In 1999, New Jersey's lawmakers approved a grant to researchers at New Jersey Institute of Technology to study personalized gun technology. Those efforts focused on adding transducers to a gun's handle to detect the grasp of an authorized user. Meanwhile, the Justice Department offered a challenge grant to gun makers and although two responded, they made limited headway by the time $7 million in funding ran out.
Work on personalized weapons suffered another setback after gun rights' groups boycotted Smith & Wesson over a 2000 agreement it signed with the Clinton administration in which the manufacturer made numerous promises, including one to develop smart guns.
Meanwhile, the New Jersey school, funded by Congressional earmarks, tried repeatedly to find a commercial partner for its work. But even as NJIT bolstered the reliability of its prototype, which now has a recognition rate of about 97 percent, it found it a hard sell. Talks with a Florida gun maker at first seemed productive until industry activists pressured the company to back away, said Donald Sebastian, NJIT's senior vice president for research and development .

> **Information shown**
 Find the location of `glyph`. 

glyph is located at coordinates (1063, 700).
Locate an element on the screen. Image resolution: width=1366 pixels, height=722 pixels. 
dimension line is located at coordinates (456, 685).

> **Required task**
What sources of funding for personalized gun research does the smart-gun passage name? List every one.

> **Output for this task**
- A 1999 grant approved by New Jersey's lawmakers to researchers at New Jersey Institute of Technology
- A Justice Department challenge grant offered to gun makers
- Congressional earmarks funding the New Jersey school